═══ PROVIDED PASSAGE

We are ⭕ The Circle – part of The Service Design Show’s group for in-house Service Designers. We work in countries around the world and meet once a month to discuss emerging trends, explore new ways of working and share best practices.
All designers recognise our continual task of advocating for ‘human centred design thinking’ within our working environments. For me the message boils down to this, that our design methodologies are the closest to predicting the future and mitigating risk. Yet so often across other non-design departments, there’s still a misconception that design is “making things pretty” instead of the service we offer to solve problems by putting the user first, applying critical thinking and breaking down silos.
Together we answered the question within our Circle group, “How can we get more buy-in for service design?”. Here are my top three take-aways.
Do service design without necessarily mentioning “service design”
When I first started in Service Design I learned the hard way that to evangelise the benefits of service design by telling (not showing) simply created confusion. I found that people saw Service Design as a threat and individual service owners from around the business were protective of their work and said, “Oh, so you’re here to take this work away from us?” Service design doesn’t need to be called service design – it can be done quietly behind the scenes (see point 2).
Start with the quick wins, build storytelling case studies and communicate them
Build a repository of case studies that focus on a four-step structure of, “This was the problem, this was our approach, this is what we did and this was the impact.” Then communicate, communicate, communicate and don’t be afraid to repeat yourself, but the more you repeat your winning stories, the higher chance of reaching a new audience and finding your Service Design allies.
Evangelising design as an integral internal service by offering multiple ways to discover your Service Design work
Whether that’s continually presenting to new starters what our design team does and how to work with us, to the storytelling of case studies at business wide meetings and to have Tag der offenen Tür (open day) or Service Design Coffee / Drop-in slot where anyone from around the business can come ask questions and learn about the benefits of service design. These are perfect opportunities to put your storytelling skills to the test by sharing case-study video snippets from user interviews, photo storyboards, animations or sketches. Reach other audiences by scaling your design work with an internal blog, educational videos or a business wide event like a Service Design Jam.
Service Design – it’s about smashing those subjective ideas by turning assumptions into a testable hypothesis. It’s about applying a critical thinking mindset to consider every user view point and building fast prototypes. It’s about storytelling the outcomes and evangelising the design-centred way of thinking that becomes infectious and spreads around the business.
If you’re an in-house designer, I’d love to hear how you evangelise your design service within the business?

══════
═══ EXTRACTED MATERIAL

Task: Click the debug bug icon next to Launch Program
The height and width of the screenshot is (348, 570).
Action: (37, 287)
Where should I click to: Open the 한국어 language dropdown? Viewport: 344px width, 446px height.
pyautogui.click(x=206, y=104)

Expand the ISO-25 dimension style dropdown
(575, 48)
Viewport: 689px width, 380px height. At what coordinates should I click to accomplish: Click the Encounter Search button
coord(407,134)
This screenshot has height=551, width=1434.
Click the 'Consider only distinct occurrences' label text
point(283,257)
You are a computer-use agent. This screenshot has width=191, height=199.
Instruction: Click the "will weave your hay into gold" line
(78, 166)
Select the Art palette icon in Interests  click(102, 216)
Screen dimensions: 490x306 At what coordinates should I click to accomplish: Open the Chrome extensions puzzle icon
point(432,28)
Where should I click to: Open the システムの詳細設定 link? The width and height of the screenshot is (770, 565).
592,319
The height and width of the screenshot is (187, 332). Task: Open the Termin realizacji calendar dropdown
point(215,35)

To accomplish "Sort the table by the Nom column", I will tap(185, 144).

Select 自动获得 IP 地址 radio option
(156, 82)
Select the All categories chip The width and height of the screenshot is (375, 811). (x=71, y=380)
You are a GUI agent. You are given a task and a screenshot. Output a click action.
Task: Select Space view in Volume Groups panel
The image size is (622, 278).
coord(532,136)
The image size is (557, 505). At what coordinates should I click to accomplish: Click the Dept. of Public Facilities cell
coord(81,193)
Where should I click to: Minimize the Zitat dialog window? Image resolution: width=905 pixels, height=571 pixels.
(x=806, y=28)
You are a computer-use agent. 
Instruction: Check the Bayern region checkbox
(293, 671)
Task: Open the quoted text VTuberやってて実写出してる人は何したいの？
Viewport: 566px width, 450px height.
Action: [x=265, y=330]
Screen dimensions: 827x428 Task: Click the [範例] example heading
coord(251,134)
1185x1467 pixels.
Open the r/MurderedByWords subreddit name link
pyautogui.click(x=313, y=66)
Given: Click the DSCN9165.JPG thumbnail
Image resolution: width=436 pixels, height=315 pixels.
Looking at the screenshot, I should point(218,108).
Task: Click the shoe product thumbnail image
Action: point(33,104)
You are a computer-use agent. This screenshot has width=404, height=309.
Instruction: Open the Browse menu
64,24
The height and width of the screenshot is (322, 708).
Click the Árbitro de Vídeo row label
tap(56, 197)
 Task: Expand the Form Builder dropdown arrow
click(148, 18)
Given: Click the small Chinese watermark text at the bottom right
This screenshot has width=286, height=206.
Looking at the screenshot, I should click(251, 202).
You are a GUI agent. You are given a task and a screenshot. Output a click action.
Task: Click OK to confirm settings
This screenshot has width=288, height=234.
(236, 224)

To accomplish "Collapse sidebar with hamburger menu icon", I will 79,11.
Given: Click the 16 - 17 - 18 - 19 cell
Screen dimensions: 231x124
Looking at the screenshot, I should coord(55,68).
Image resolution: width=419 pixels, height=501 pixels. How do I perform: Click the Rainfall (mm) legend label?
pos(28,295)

══════

● TASK 1
Based on the service design post, does each statement agree with the text? Answer yes or no for each, and quote the words that decide it.
(a) The Circle meets once a month.
(b) The recommended case studies follow a five-step structure.
(c) Individual service owners welcomed Service Design when it was first introduced.
● TASK 2
Rewrite the service design post from "Evangelising design as" to "Service Design Jam.", replacing "internal blog" with "internal newsletter".

● OUTPUT 1
(a) Yes: "meet once a month to discuss emerging trends"
(b) No: "focus on a four-step structure of"
(c) No: "I found that people saw Service Design as a threat"

● OUTPUT 2
Evangelising design as an integral internal service by offering multiple ways to discover your Service Design work
Whether that’s continually presenting to new starters what our design team does and how to work with us, to the storytelling of case studies at business wide meetings and to have Tag der offenen Tür (open day) or Service Design Coffee / Drop-in slot where anyone from around the business can come ask questions and learn about the benefits of service design. These are perfect opportunities to put your storytelling skills to the test by sharing case-study video snippets from user interviews, photo storyboards, animations or sketches. Reach other audiences by scaling your design work with an internal newsletter, educational videos or a business wide event like a Service Design Jam.